Per ore Marina rimase seduta sul divano, immobile. Lo shock era tale da toglierle persino le lacrime. Arrivarono più tardi, quando accese la lampada e aprì un album consunto di fotografie.

Quelle immagini erano la sua vita. Una foto sbiadita la ritraeva a due anni: occhi azzurri troppo grandi, un vestitino preso in prestito, accanto a lei una donna magra, lo sguardo perso e un sorriso vuoto, probabilmente ubriaca.
Aveva appena superato i due anni quando la madre perse la patria potestà e sparì per sempre. Marina non l’aveva più cercata: a che scopo?

In un’altra foto, dieci anni e un orfanotrofio severo alle spalle. Anni duri, che odoravano di disinfettante e punizioni.

Finita la scuola, un lavoro da cameriera in un bar di strada. Turni massacranti, pochi spiccioli, ma la prima, testarda libertà. E quel talento tutto suo: prendere vestiti economici e farli sembrare abiti.

Fu lì che un giorno Maksim, il figlio del sindaco, le rovesciò addosso un succo di pomodoro. Un’imprecazione, uno sguardo imbarazzato, un fazzoletto e poi una chiacchiera. L’inizio di una storia che le avrebbe cambiato il destino.
Seguì un periodo di pregiudizi, diffidenze e cattiverie sussurrate. Un’accusa ingiusta la spedì in prigione. E proprio lì scoprì di aspettare un figlio.

Uscita dal carcere, con l’aiuto di un vicino di casa e la ferrea ostinazione di una madre, ricominciò da capo. Lavori saltuari, notti a contare le monete, giorni a crescere Ilya da sola.

Ilya crebbe, brillante e ambizioso, ma insieme a quella ambizione sbocciò una certa durezza.

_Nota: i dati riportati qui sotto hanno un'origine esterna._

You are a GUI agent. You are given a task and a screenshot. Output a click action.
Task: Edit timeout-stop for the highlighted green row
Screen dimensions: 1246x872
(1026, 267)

Una distanza. Finché, alla vigilia del matrimonio, la vergogna lo spinse a scacciare la madre dal giorno che avrebbe dovuto unirli.

Il mattino delle nozze, però, Marina si presentò. Non in punta di piedi, non come un’ombra. Capelli raccolti con grazia, un abito sobrio ma impeccabile, schiena dritta e passo fermo. Quando entrò nella sala, il mormorio si spense.

Chiese la parola poco prima del brindisi.
— Oggi non parlerò di titoli o cognomi — disse, con voce chiara. — Parlerò del lavoro delle mani. Mani che lavano pavimenti, cambiano lenzuola, raddrizzano le sedie dopo una festa. Con queste mani ho cresciuto mio figlio. Non chiedo scuse né applausi: chiedo soltanto che si riconosca il valore di ciò che non si vede.

Per un attimo si fece silenzio. Poi qualcuno iniziò a battere le mani. La madre di Vika annuì, commossa. Il padre, rigido fino a un istante prima, alzò il calice. Ilya restò a guardarla, spiazzato, e in quello sguardo c’era il bambino che aveva bisogno di lei e l’uomo che non sapeva più come ammetterlo.

Dopo il brindisi, Marina uscì nella sera fresca. Accanto a lei camminava un uomo discreto, conosciuto nel condominio dove lavorava. Non aveva promesso castelli, ma presenza. Lei sorrise, leggera come non accadeva da anni.

Quella notte tornò a casa sapendo di aver vinto la battaglia più difficile: non l’applauso degli altri, ma il rispetto. E, nel cuore di suo figlio, un posto che nessuna vergogna avrebbe più potuto cancellare.